Consigne –
Recopiez à l'identique les lignes des items, de celle qui contient "The image size is (996, 567)." jusqu'à la fin des items. Laissez les images de côté dans votre réponse.

Entrées de texte et d'emplacement des items
——————————
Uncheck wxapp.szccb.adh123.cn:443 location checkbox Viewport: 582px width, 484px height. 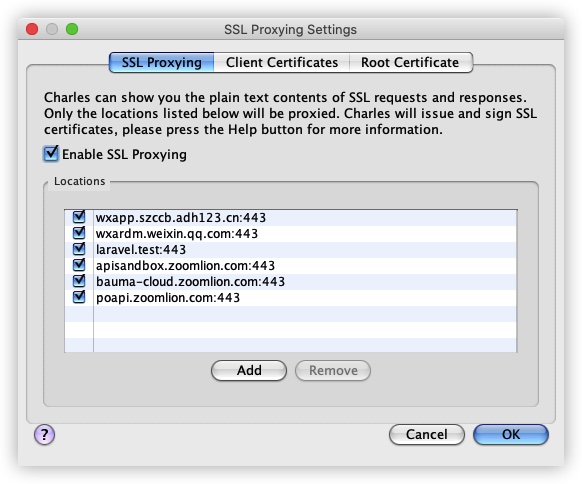click(x=79, y=217)
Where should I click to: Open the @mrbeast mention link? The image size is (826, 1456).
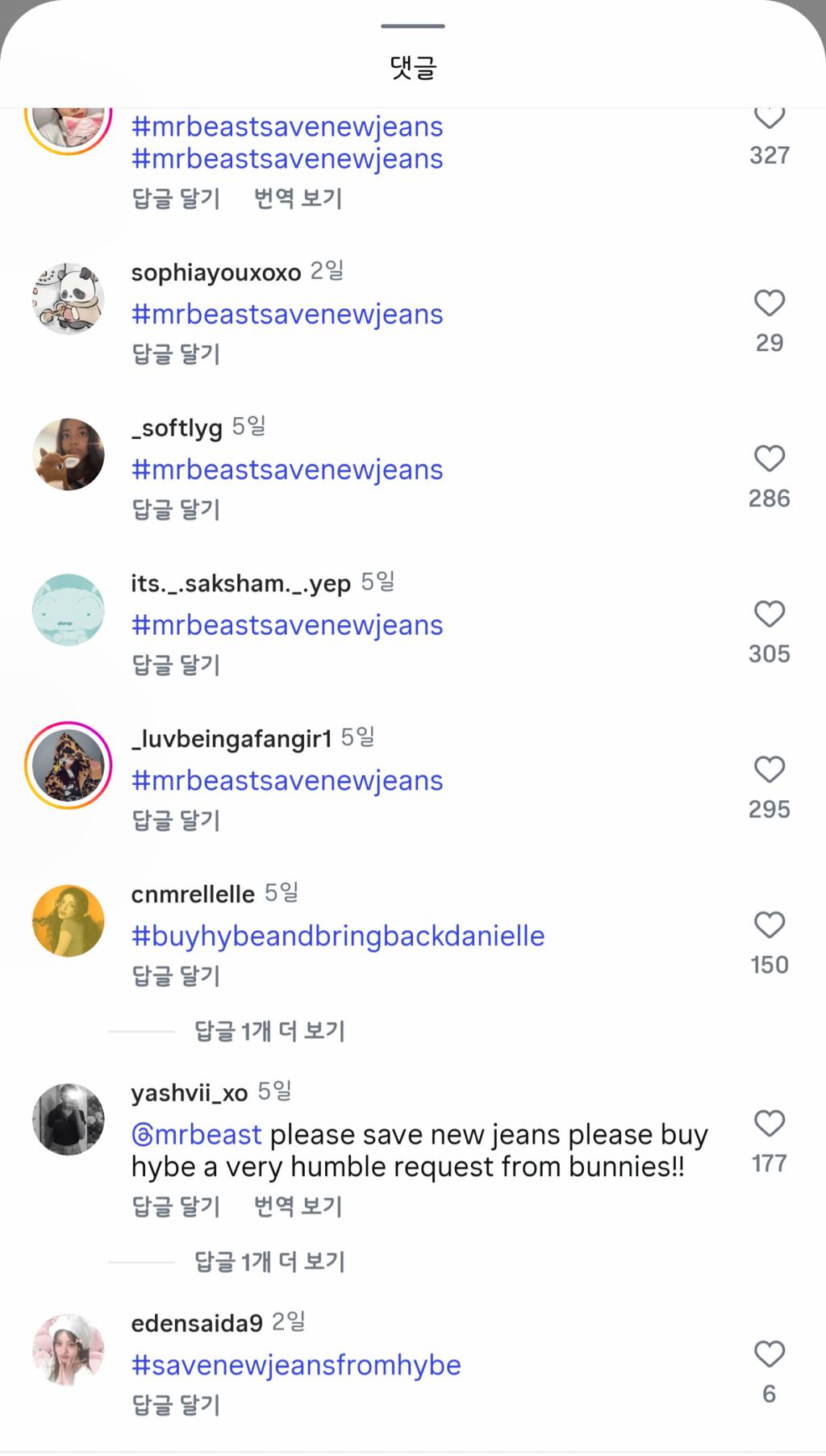point(197,1135)
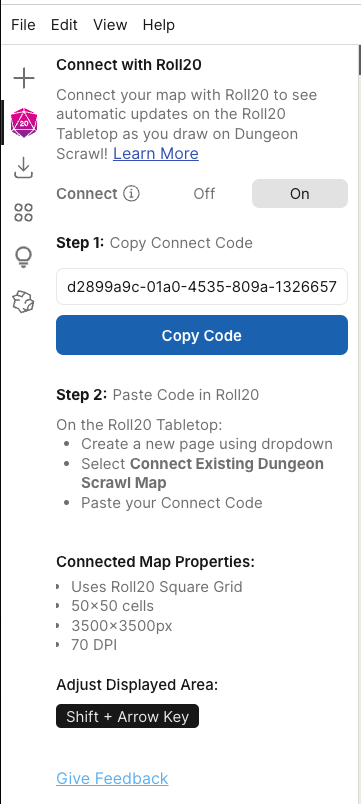Viewport: 361px width, 804px height.
Task: Click the connect code text field
Action: pos(202,286)
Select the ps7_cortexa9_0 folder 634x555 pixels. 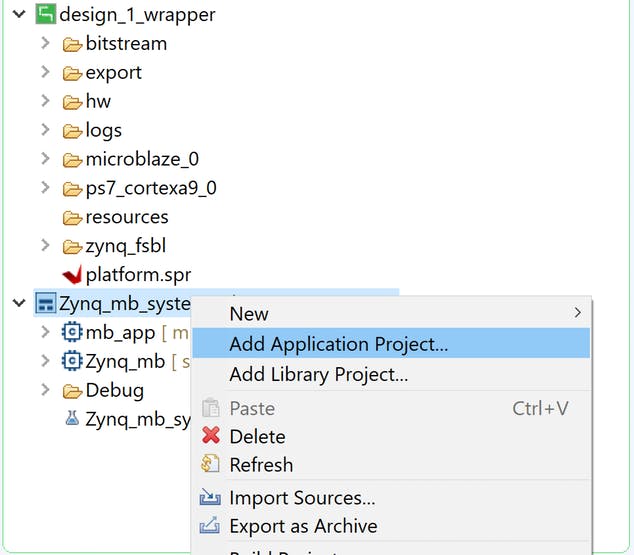(x=150, y=188)
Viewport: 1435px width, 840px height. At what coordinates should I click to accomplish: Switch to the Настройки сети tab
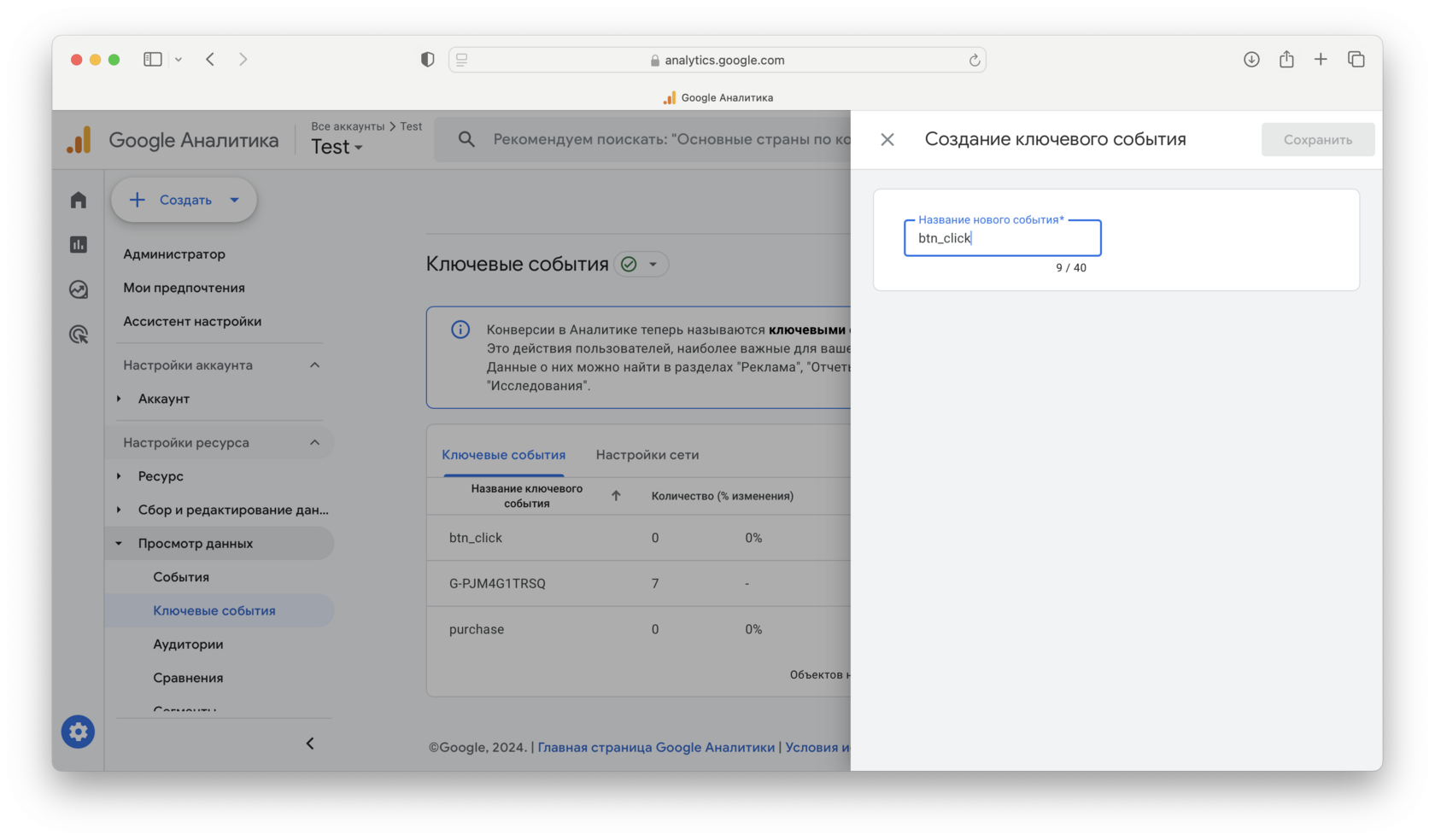[647, 455]
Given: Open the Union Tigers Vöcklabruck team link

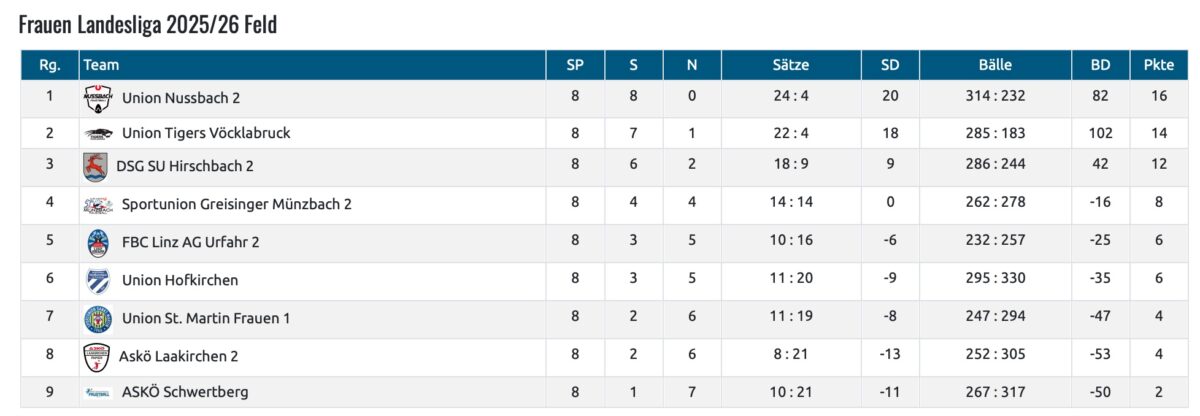Looking at the screenshot, I should pos(206,133).
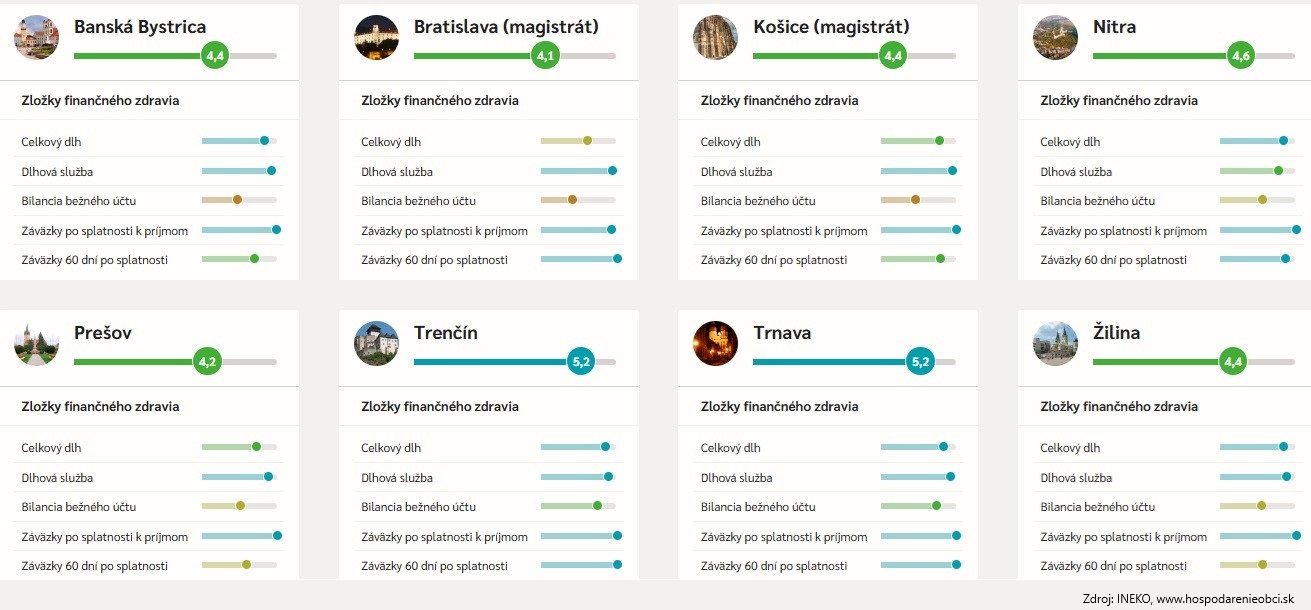Click the Nitra city round photo
Viewport: 1311px width, 610px height.
[1056, 38]
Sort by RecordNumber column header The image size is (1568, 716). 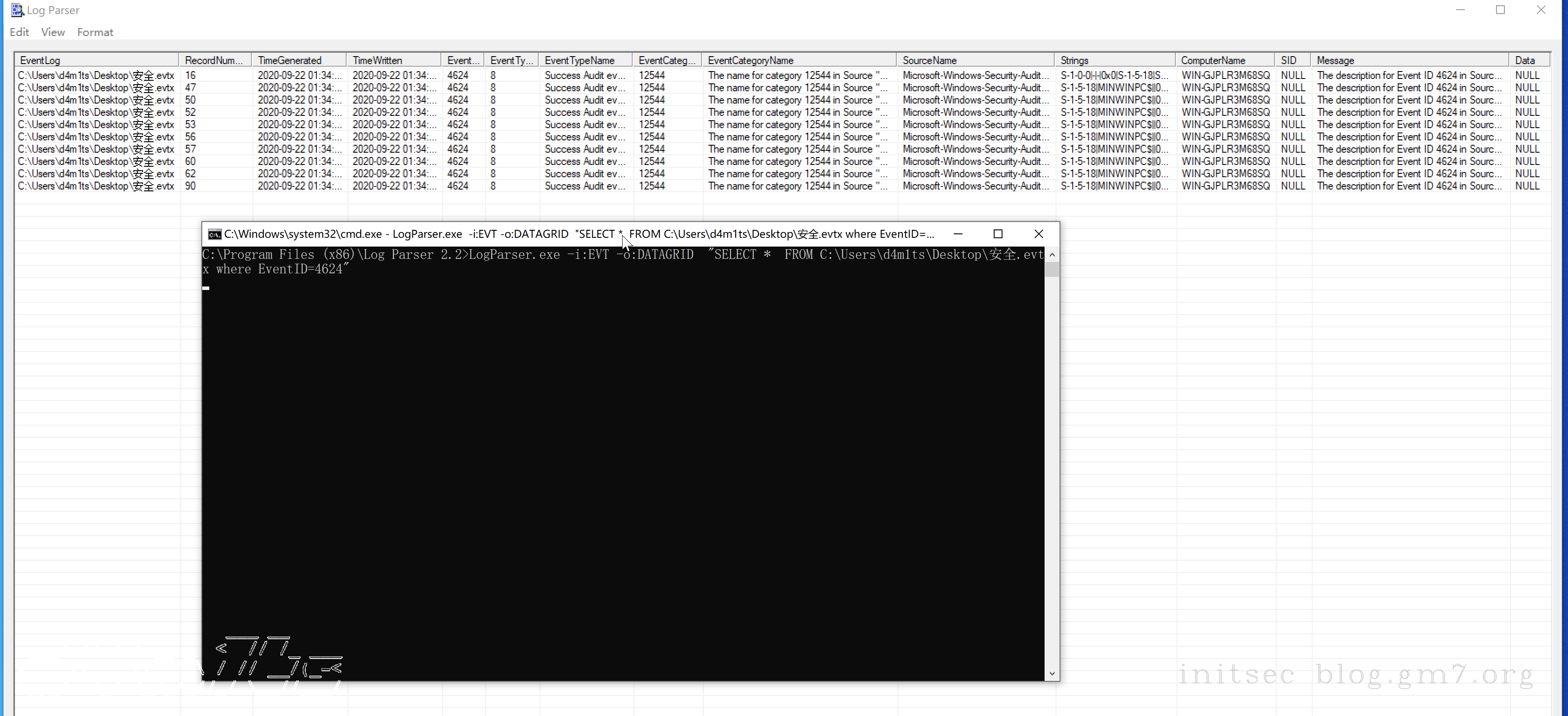coord(214,60)
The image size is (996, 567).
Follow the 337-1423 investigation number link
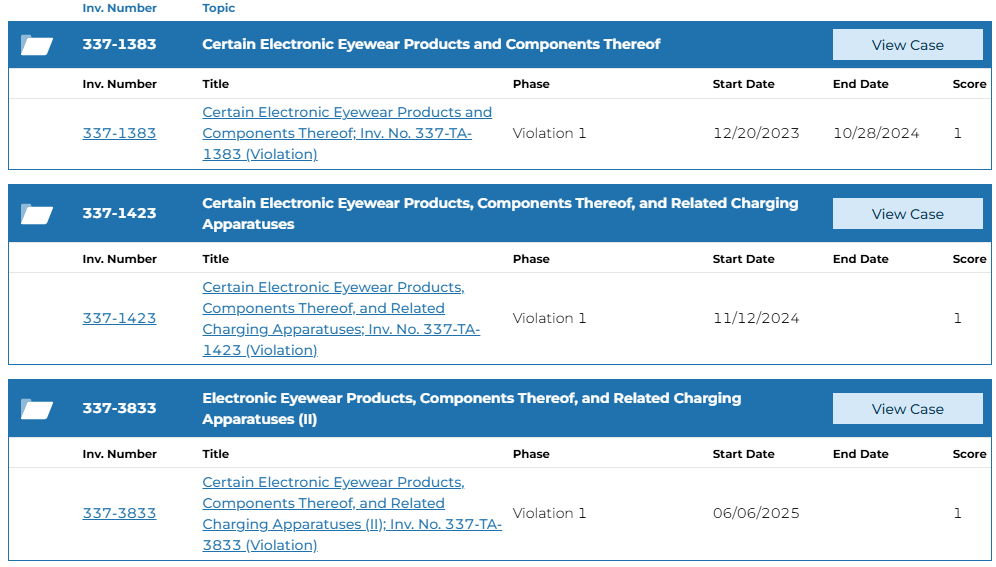point(119,318)
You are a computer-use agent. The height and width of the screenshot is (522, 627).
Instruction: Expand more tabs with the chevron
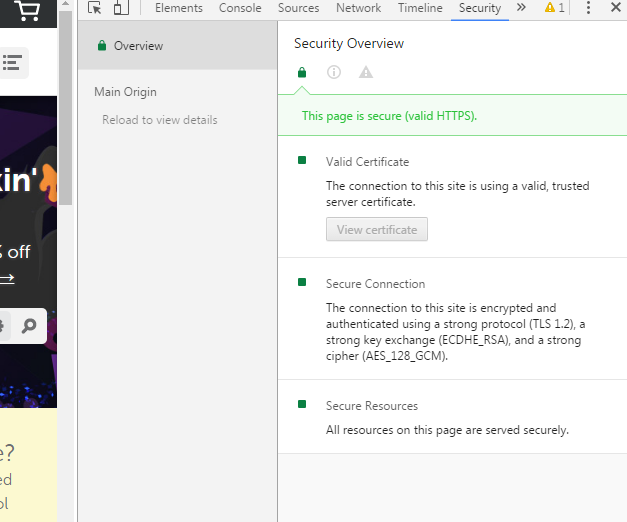click(521, 7)
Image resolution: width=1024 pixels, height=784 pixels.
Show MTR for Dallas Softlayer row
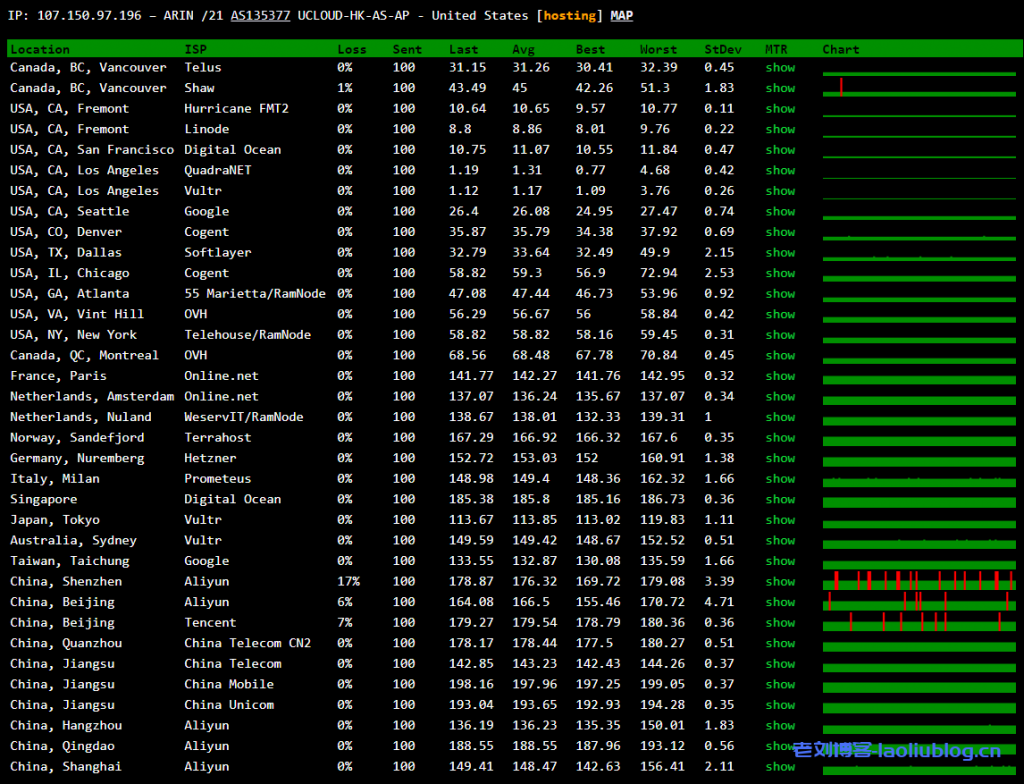[780, 253]
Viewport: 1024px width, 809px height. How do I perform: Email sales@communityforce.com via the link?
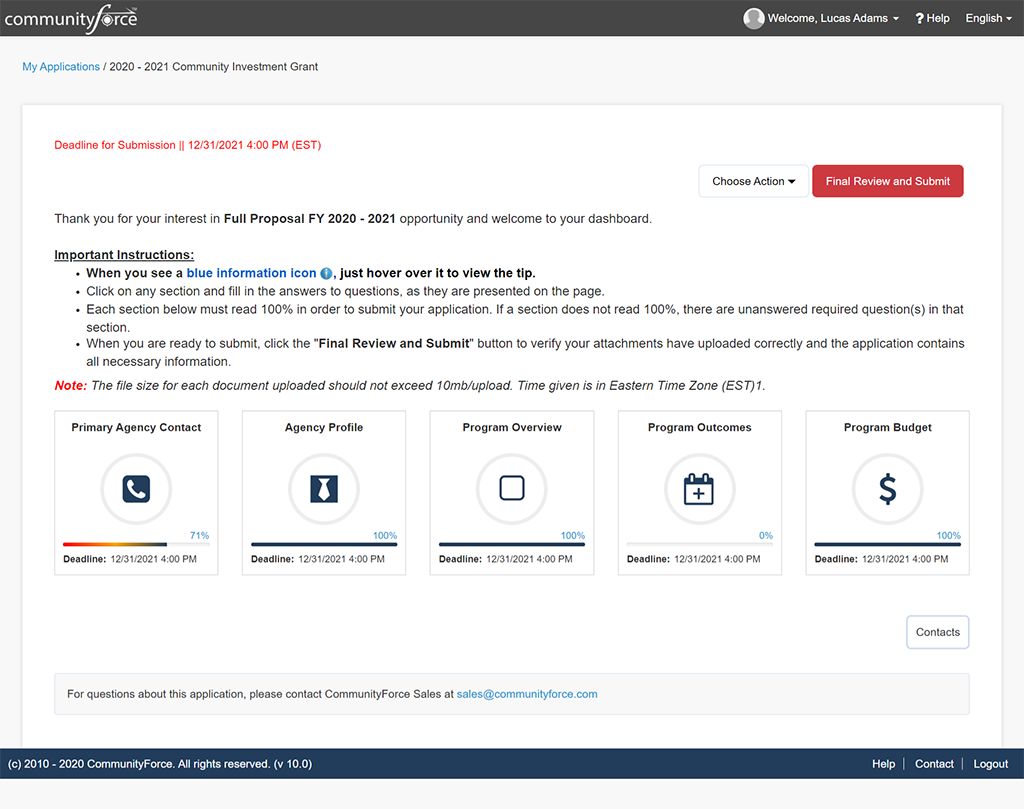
——————————
Résultat obtenu –
The image size is (996, 567).
Follow the 337-1423 investigation number link
point(119,318)
You are a computer-use agent. The height and width of the screenshot is (522, 627).
Instruction: Expand more tabs with the chevron
click(521, 7)
Image resolution: width=1024 pixels, height=784 pixels.
Show MTR for Dallas Softlayer row
[780, 253]
Viewport: 1024px width, 809px height. How do I perform: Email sales@communityforce.com via the link?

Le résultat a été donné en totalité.